As 2012 comes to a close, and the Mayan calendar crowd snuggles deep into their shelters, the issue of the fiscal cliff hits us squarely in the face. To sell or not to sell? That is the question. Unfortunately, I don't think there's a real definitive answer to this.
In mid-1993, President Clinton raised taxes, to the chagrin of many, and to make matters worse, made the tax hikes retroactive to the first of the year. I remember being up in arms about this most egregious act. I even believed that his decision might be overturned, though I'm not sure by whom. Today, we have a little over two weeks before the Bush tax cuts expire. Along with this comes an increase in the capital gains rate, the expiration of the payroll tax cut and a brand new 3.8% Obamacare tax. Ouch!
If Congress doesn't act quickly, taxes will rise, the budget axe will fall, and every taxpaying American will have to ante up as they will be required to pay more. I said every "taxpaying" American because clearly there are many who do not pay income taxes. So do we sell and capture capital gains at the 2012 rate or risk a higher rate beginning in 2013? Hmmm.
At this point, I am leaning toward selling this year—especially for holdings with a substantial unrealized gains. However, there are a few additional issues to consider on behalf of my clients, including projecting the tax bracket for the client in the next few years and the level of risk that the individual investment carries.

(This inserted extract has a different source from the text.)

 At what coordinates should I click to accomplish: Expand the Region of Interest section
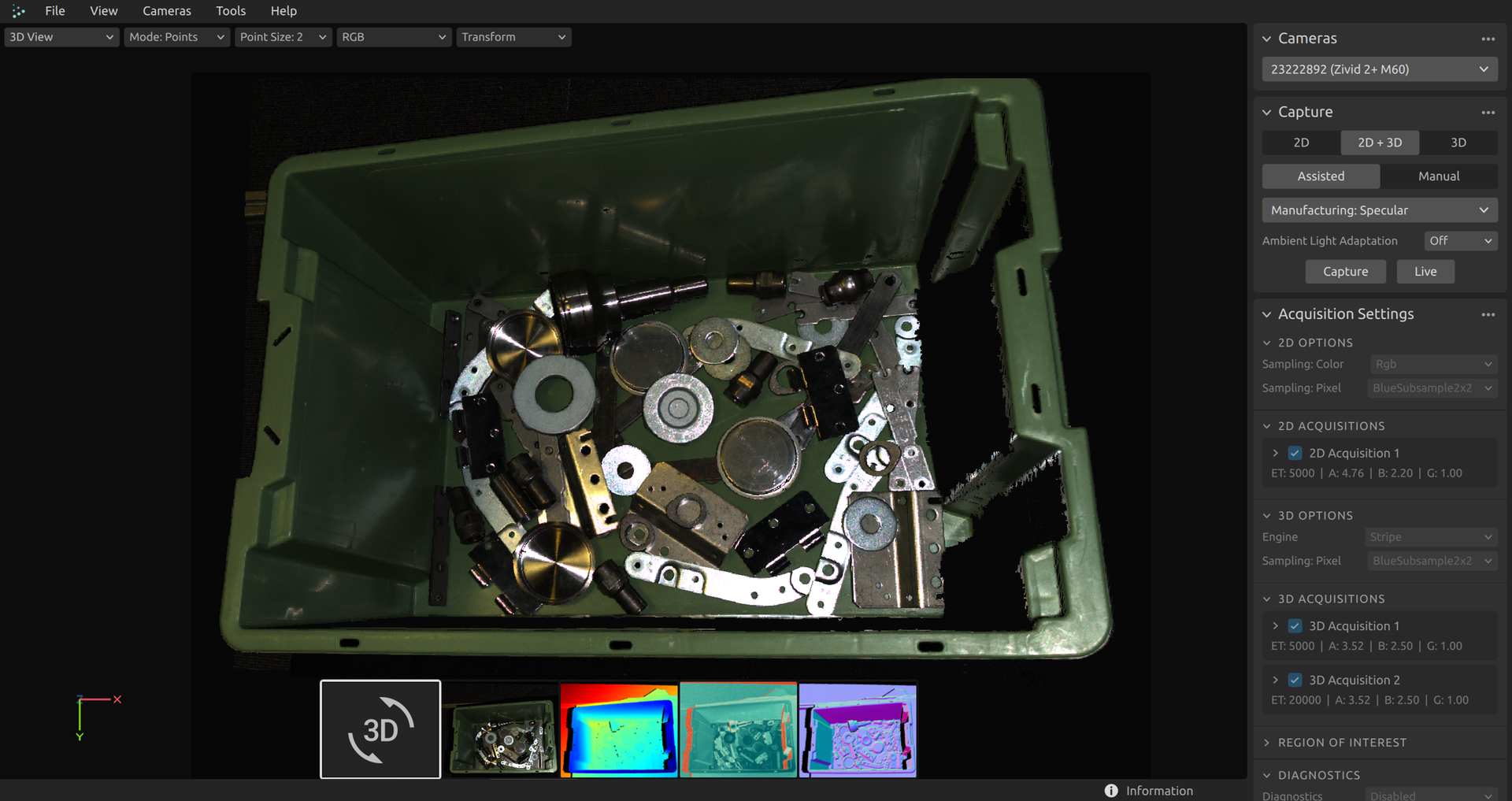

Issue #1: Projected Tax Bracket
If the client’s projected bracket is expected to decline, for example if they are retiring, you may want to wait. Obviously, there are numerous factors to consider here.

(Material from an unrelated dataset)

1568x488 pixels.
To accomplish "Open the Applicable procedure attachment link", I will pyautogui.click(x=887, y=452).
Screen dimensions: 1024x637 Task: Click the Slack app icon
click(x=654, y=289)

Issue #2: The Risk Versus the Expected Tax
How much risk does the investment have? Let's assume you have a $50,000 holding with a $10,000 unrealized LT capital gain. The expected federal CG tax if sold in 2012 would be $1,500 ($10,000 x 15%). $1,500 is about 3.0% of $50,000. Therefore, if the investment's standard deviation indicates that a 3.0% loss (or greater) is easily within range, then selling may make sense. This is because a loss of 3.0% would equal the tax paid if sold in 2012. Since realizing capital gains for 2012 means that you keep 85% of the gross sale (commissions and other fees not withstanding), wouldn't you rather have 85% of a higher number? Then you can reinvest and start over.
Issue #3: Macro Considerations
If we do go over the fiscal cliff, and a recession ensues, stocks will not react favorably. Hence, selling some positions now may be prudent.

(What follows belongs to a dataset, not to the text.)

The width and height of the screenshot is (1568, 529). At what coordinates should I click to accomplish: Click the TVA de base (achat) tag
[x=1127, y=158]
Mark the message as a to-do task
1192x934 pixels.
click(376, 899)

Issue #4: Winners, Losers and the Wash Sale Rule
To lessen the blow, consider selling some losers to help offset the gains you plan to realize this year. Of course, you'll want to watch out for the wash sale rule if you plan to claim a capital loss.
Whatever your decision, make sure you document your actions. It's always good to have a paper trail to substantiate why you did what you did. Compliance will appreciate it. Finally, if you're an RIA, put on your compliance hat, sit back and have a cold one to celebrate another year of independence! There's nothing like it!